The 58 Million 'Left-Behind' Children in China
Reflections on the wider cultural issues associated with the migrant workforce that is powering China's super-competitive export sector
The 58 Million 'Left-Behind' Children in China
On a recent field visit to China, the topic of the 58 million "left-behind" children was brought up by virtually everyone we met with: leaders of grassroots migrant worker centers, global brands and government officials. The children's parents are the men and women who have migrated to work in 'China Inc.' -the super-competitive export manufacturing industry that has surged in growth over the past 30 years. These men and women are the very migrant workers that have lifted China's economy to new heights, and their remittances sent home have lifted 49 million people out of poverty since 1990.
58 million is a huge number of children - equal to 2/3 of all children in the U.S.; thus the stress on society of separating a generation of families cannot be underestimated. In the best situations, the grandparents of left-behind children raise them.
Although these children are not a top media story in the West, many Chinese are taking action to support the next generation. In some cases, migrant workers-turned leaders have developed grassroots worker-support centers in the heart of migrant worker neighborhoods. In Shenzhen, the 30-year old city of 12 million residents, Zhang Zhiru runs a migrant workers center that assists workers maintenance of relationships with their children back home, among other critical services. Other labor activists are developing the 'workers' touchpad,' a notepad-style computer equipped with software to navigate the transportation, communications and legal labyrinths that workers face in attempts to travel to see and regularly maintain contact with their children. As a way of connecting with workers and as a potent bottom-of-the-pyramid concept, the "workerpad" has potential for massive success.
Importantly, governments at multiple levels have been taking action, especially because of the risks to social stability. In cities known as 'labor exporters,' progressive-minded leaders have introduced incentives to lure employers and workers back home. At the national level, Social Security Insurance (SSI) implementation may be the single most important government program to hold the social fabric together and transition the country to a more balanced export-domestic market economy.
The current SSI program builds on the social insurance program established by the Government of China in the 1950s.

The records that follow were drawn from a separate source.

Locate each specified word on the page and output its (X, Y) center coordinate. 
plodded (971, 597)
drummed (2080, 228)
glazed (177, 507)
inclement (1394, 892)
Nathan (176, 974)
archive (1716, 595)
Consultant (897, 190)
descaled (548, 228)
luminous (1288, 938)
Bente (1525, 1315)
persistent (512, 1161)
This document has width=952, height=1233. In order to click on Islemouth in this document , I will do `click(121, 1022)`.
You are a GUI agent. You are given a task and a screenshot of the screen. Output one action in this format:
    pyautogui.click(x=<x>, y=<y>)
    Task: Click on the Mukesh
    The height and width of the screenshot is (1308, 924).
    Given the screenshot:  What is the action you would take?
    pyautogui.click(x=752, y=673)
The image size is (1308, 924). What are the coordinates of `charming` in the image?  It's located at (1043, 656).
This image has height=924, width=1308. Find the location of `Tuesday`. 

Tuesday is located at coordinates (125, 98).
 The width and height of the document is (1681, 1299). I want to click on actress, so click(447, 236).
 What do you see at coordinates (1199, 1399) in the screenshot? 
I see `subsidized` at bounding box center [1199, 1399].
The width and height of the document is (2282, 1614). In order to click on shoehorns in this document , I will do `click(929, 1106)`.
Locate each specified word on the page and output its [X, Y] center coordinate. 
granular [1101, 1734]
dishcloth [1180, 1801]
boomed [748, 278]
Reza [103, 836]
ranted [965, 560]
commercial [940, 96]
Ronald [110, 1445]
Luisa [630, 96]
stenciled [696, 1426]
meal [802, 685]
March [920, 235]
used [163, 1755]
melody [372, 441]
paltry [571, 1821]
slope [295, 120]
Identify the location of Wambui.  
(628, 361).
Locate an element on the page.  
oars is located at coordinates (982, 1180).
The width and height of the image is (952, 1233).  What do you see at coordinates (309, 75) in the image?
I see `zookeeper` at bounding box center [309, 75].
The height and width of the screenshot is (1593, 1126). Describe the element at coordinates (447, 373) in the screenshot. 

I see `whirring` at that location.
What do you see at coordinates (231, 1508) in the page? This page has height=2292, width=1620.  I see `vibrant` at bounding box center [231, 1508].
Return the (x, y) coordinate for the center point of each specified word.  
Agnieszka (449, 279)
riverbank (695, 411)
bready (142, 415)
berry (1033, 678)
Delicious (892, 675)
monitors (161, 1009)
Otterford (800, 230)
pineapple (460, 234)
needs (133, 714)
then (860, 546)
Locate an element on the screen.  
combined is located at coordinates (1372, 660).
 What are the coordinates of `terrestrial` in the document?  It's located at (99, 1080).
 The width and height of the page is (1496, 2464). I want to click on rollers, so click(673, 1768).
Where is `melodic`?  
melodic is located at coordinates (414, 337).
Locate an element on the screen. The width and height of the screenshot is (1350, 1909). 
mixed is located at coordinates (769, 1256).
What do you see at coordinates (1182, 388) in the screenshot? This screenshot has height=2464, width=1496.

Revisions to the SSI law that came into force in July 2011 streamlined various regulations into one, and established "roaming," the ability to access benefits anywhere in the country, regardless of one's 'Hukou' (household registration system). Prior to that 2011 revision, a citizen who worked and contributed to SSI in one city (their local 'Hukou') could not access benefits in a second city; the revised SSI law established geographic transferability of SSI accounts.
SSI implementation needs to be part of any discussion of working conditions of factories such as Foxconn. To achieve implementation requires collective action, considering that its scope covers public pension, workers compensation insurance, health insurance, maternity/child-care, and unemployment insurance for all workers of 20% of the world's population. Such action is urgent to ensure that the current generation of 'left-behind' children have an adequate foundation to lead as the next generation of China's labor force.